Clara et Hannah ouvrent leur blog, au printemps 2011 : l'écureuil du net ! à lire absolument !!!!
Merci à François Bon, qui a accueilli sur Publie.net les Carnets Lointains, et le Manuel anti-onirique.

mardi 28 décembre 2010

Manuel anti-onirique, XXXV


L'air de la nuit est plus sensible à la peau nue que la fête était étouffante. Il y a un étrange effet dynamique, mais très certain, entre les impressions qui, en l'espace d'un instant, se croisent. Les premiers pas, dehors, lui sont un vertige de liberté, aussi minuscule soit-elle, c'est une liberté vertigineuse, l'obscurité luit, sur les toits des voitures alignées dans la rue, éclats métalliques, par fulgurance lointaine, des poignées, des rétroviseurs, quand les angles des rayons lumineux s'y prêtent, et au loin,  le bruit d'un moteur approche, et puis s'éloigne. Rien ne s'entend plus, martèlement, que le bruit des pas dans la rue, martèlement qu'elle fera le plus léger possible, de ses pas, dans la nuit.

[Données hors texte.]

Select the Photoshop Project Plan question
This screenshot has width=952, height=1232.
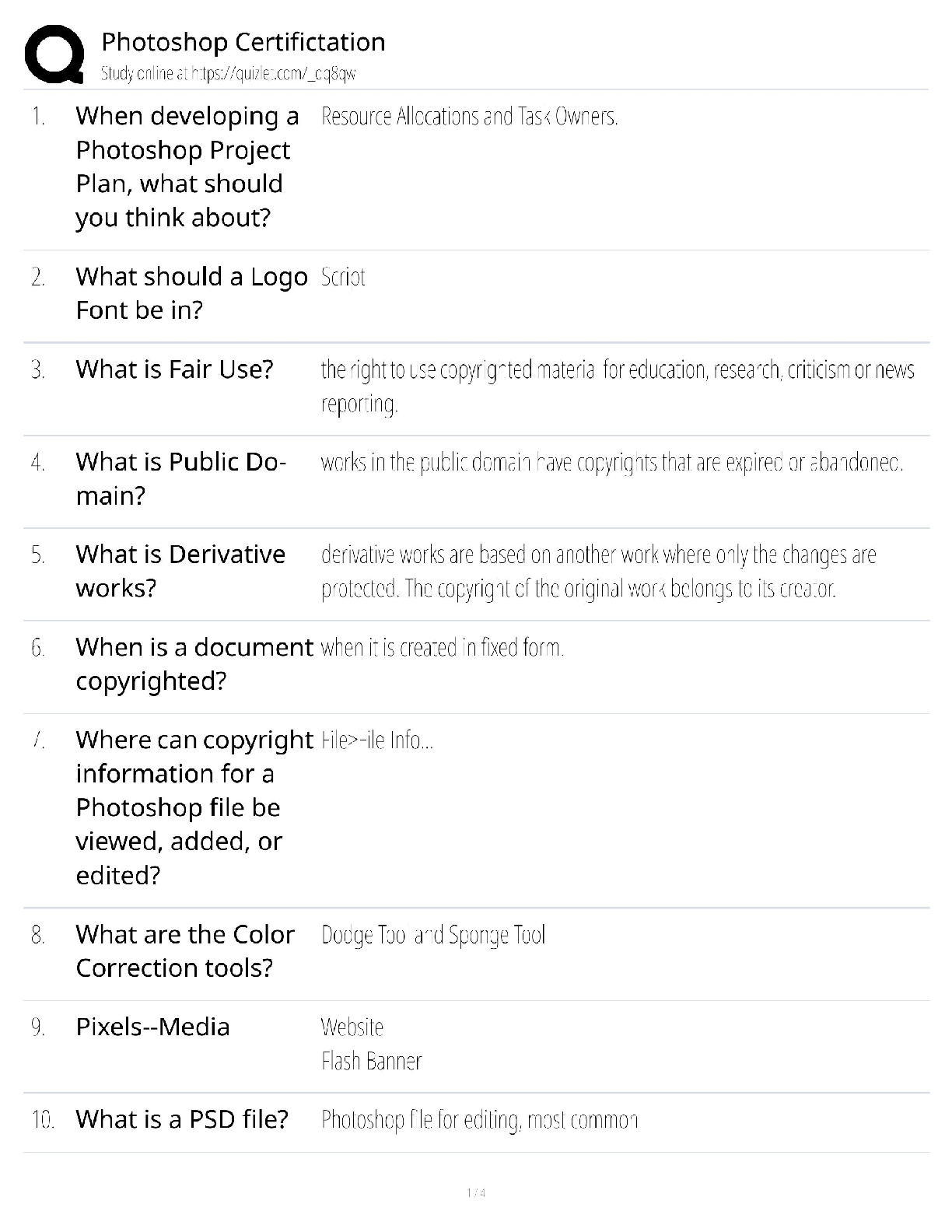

La liberté minuscule a une saveur entêtante, qui se défera vite. Être partie avant la fin procure la gloire discrète et tacite d'avoir vaincu, dans le déroulement des événements du soir, d'avoir repris indûment pour son usage propre un peu des palpitations qu'elle aurait pu disperser dans un ailleurs… Sur le moment, le triomphe est immense, et disproportionné, et les impressions dispersées se condensent autour d'elle, nébuleusement, au point qu'elle ne fait attention ni au tracé de ses pas, ni au chemin qu'elle retrouve sans y penser, dans un mécanisme qui laisse à l'indifférence les impressions autres de la soirée.

L'idée est là, elle la tient, et pour la marquer dans le déroulement temporel qu'elle trouve un peu trop linéaire, du bout de son pied, elle envoie rouler au loin un caillou rond, qui rebondit contre une façade, et reprend sa chute un peu plus loin. Commencer par des exercices minuscules, Épictète peut-être, sur ce point, avait raison (c'est le seul point qu'elle lui concède, ce n'est pas l'essentiel, mais la concession est stratégique : tout le déroulement, dans la suite, en dépend). Dans les premières vibrations du mouvement est contenue toute la suite des impressions, tout le déroulement de la phrase est dans la manière première de s'extraire de la gangue de silence.

Réentendre, dans les battements les plus sourds de ses veines, quelque ancienne affirmation, depuis très longtemps, si longtemps qu'il est impossible de l'extraire d'un seul coup sec, enserrée dans une gangue de silence, qui, au fur et à mesure des jours, gagne. La visée est de retrouver peu à peu le tracé oublié de certains signes. Il doit bien y avoir, dans le monde, des traces presque invisibles de ce qu'elle cherche, et même si le vent du soir a effacé quelques signes, même si, les années passant, il devient de plus en plus difficile de les lire, le phrasé qu'elle entend s'y rapporte.